I look forward into seeing how I can look deeper into Muirhead Bones work and hopefully discover more connections and similarities with my own. Within in my own work I want to start looking more into monoliths, monuments and memorials and creating my own form first hand  drawing research and reference. It will be interesting to see how working towards this exhibition can give me more clarity and direction with my own themes and concepts.






Saturday, 18 January 2014

 I have  recently been invited to be a guest Artist for an exhibition at the Royal West of England Academy in Bristol. The show will be in the summer will coincide with the centenary of the beginning of the First world war. I will be working on  new piece of work based on my research on the Maunsell sea forts. I thought I would  document the progress of the work from the initial drawings through to the finished etching. I hope then it will help to serve as an example of how and why I take an image from a drawing through to  finished Print. It is the reasoning and rationale behind this that I question within my own students work and it is important that I am able to realise and understand this within my own work.
Please see the images below for the beginning of this new project.

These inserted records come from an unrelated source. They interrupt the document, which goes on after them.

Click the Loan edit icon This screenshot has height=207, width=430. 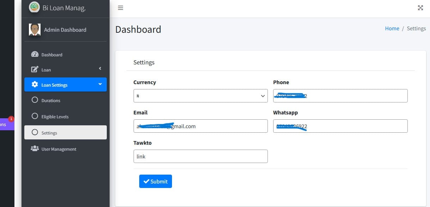pyautogui.click(x=35, y=69)
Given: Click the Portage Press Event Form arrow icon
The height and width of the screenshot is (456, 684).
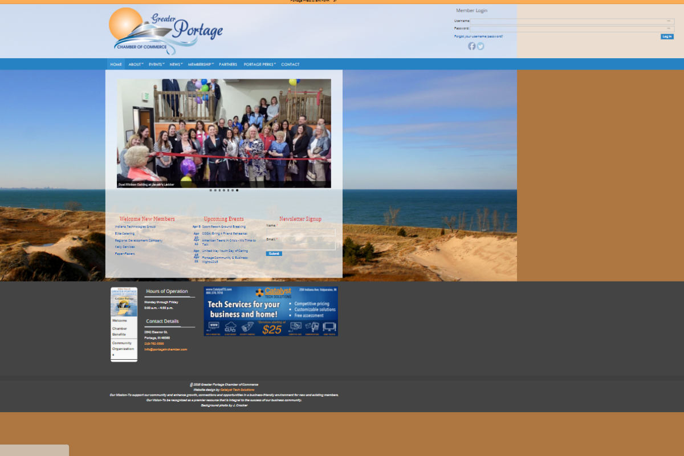Looking at the screenshot, I should click(335, 2).
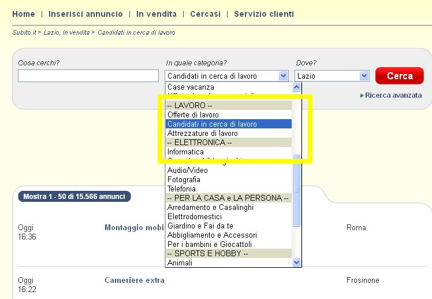Select Fotografia category option

pyautogui.click(x=183, y=180)
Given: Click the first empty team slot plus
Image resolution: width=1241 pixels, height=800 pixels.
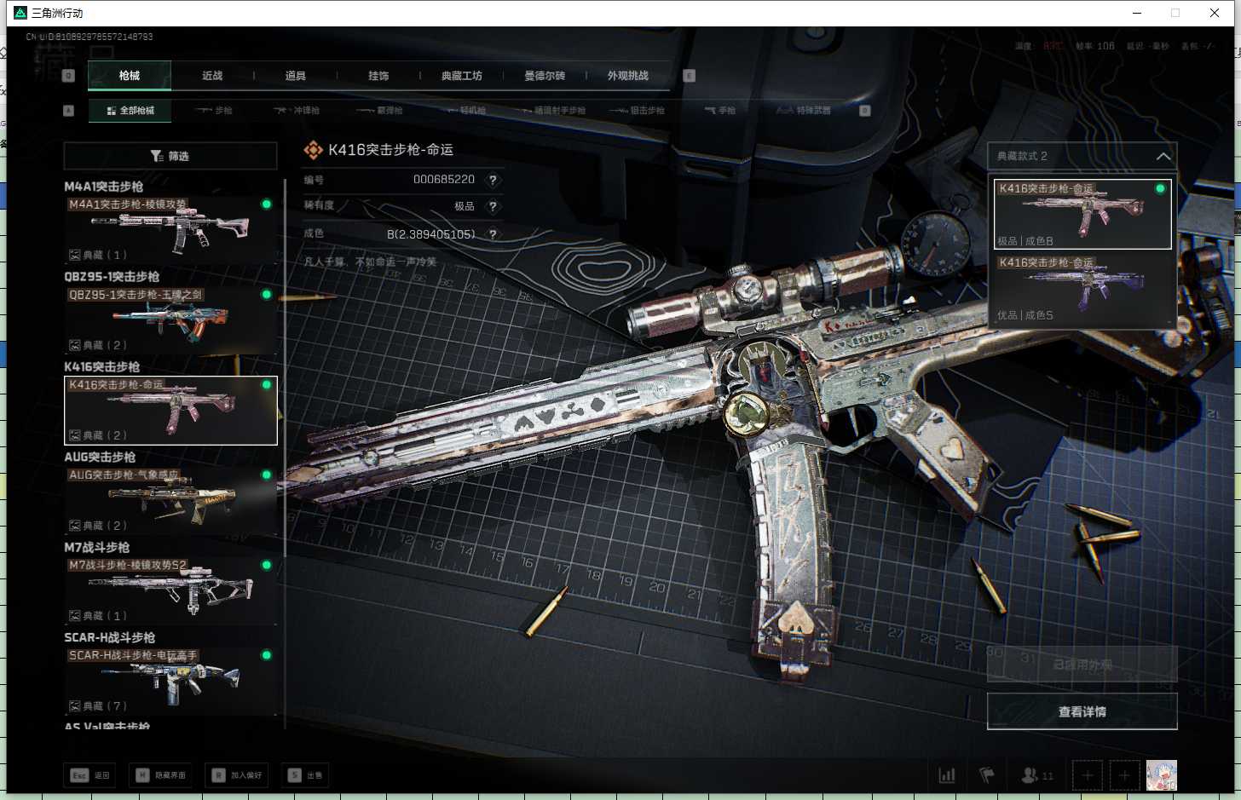Looking at the screenshot, I should 1087,775.
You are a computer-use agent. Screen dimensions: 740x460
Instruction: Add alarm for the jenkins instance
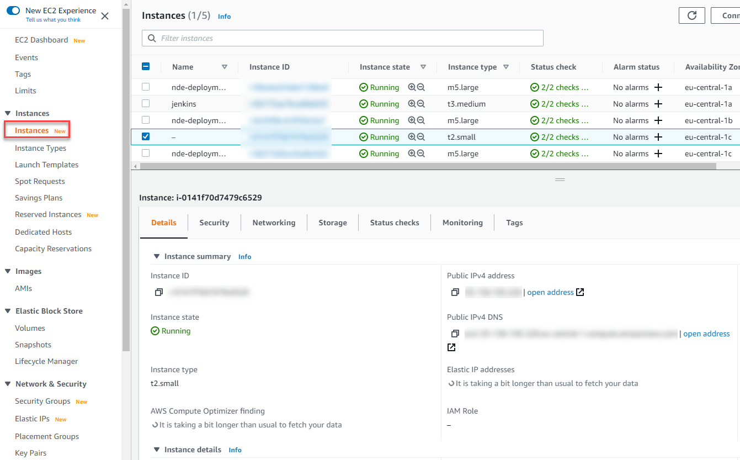[x=658, y=104]
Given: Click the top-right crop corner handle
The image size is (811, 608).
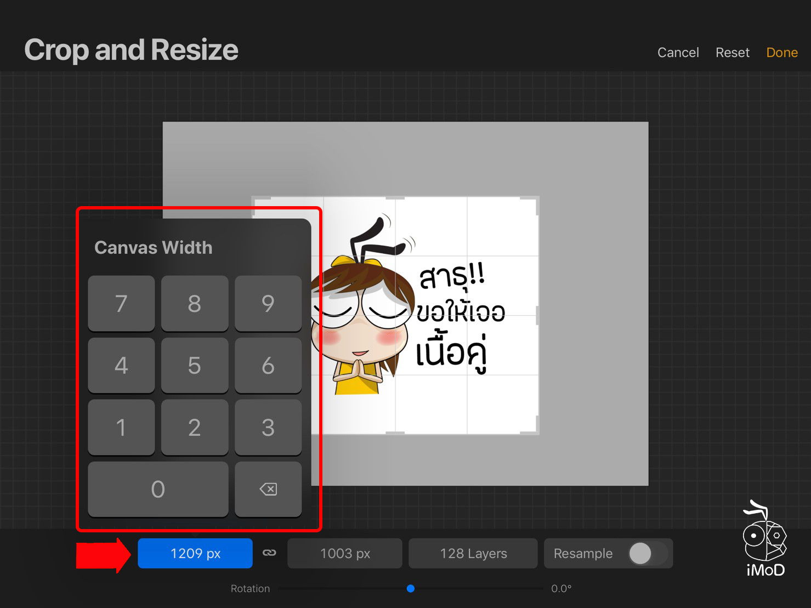Looking at the screenshot, I should [536, 200].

Fort III - Progress drawing 1.

Fort III - Progress drawing2.
Fort III - Progress drawing3.

Submissions for the Royal Academy Summer show.

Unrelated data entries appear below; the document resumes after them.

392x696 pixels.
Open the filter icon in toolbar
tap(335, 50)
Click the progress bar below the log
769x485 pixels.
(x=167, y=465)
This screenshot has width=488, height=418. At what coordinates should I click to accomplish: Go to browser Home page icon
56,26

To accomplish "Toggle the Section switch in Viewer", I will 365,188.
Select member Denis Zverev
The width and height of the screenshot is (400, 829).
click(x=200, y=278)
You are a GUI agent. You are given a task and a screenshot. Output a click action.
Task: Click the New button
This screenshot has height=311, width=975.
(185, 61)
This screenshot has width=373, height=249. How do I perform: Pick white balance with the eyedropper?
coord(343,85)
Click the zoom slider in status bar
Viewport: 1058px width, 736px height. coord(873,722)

After the positive response to my work at the Multiplied Print Fair at Christies, I have decided to enter the following two pieces below for the Royal Academy summer show. 

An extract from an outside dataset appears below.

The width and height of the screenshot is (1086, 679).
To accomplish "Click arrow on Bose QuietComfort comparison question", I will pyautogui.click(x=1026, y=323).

Fort I - Etching 70cm x 65cm, Edition 20


Transmission - Etching 75cm x70cm, Edition 20


Saturday, 6 July 2013

Larger Charcoal drawings of Sound mirrors

Studio shot of the finished Four larger drawings- Roughly A1 in size





Now the larger drawings are finished I will need to start breaking them down and editing the information to be included in the final etchings. This suite if etchings will then be exhibited for the first time in October at Multiplied art fair, 2013 hosted by Christies auction house, London.

Friday, 28 June 2013

Fresh Inspiration - Sound Mirrors - Denge, Dungeness, Kent

1. Sound mirror, charcoal


2. Sound mirror, charcoal

3. Sound mirror, charcoal

4. Sound mirror, charcoal

 The quick charcoal  studies above are of the sound mirrors based in Kent. (For more information please see below). I plan to complete a series of drawings and then take a selected few and rework them through the etching process. Two or three larger charcoal drawings will be completed next week to start to understand the tone and form of the mirrors. The images will then start to take on a life of their own and  inform how I can use line, aquatint and mark making for a final print.



Information on The sound mirrors;

Prior to World War II and the invention of radar, acoustic mirrors were built as early warning devices around the coasts of Great Britain, with the aim of detecting incoming enemy aircraft by the sound of their engines. The most famous of these devices still stand at Denge on the Dungeness peninsula and at Hythe in Kent. 
The Dungeness mirrors consist of three large concrete reflectors built in the 1920s–1930s. Their experimental nature is evident by the different shapes of each of the three reflectors: one is a long, curved wall about 5 m high by 70 m long, while the other two are dish-shaped constructions approximately 4–5 m in diameter.

The mirrors fit well with my interest in man made objects and forms. An increasing area of interest is also how the technology that was cutting edge soon becomes defunct and redundant and super seeded by something else.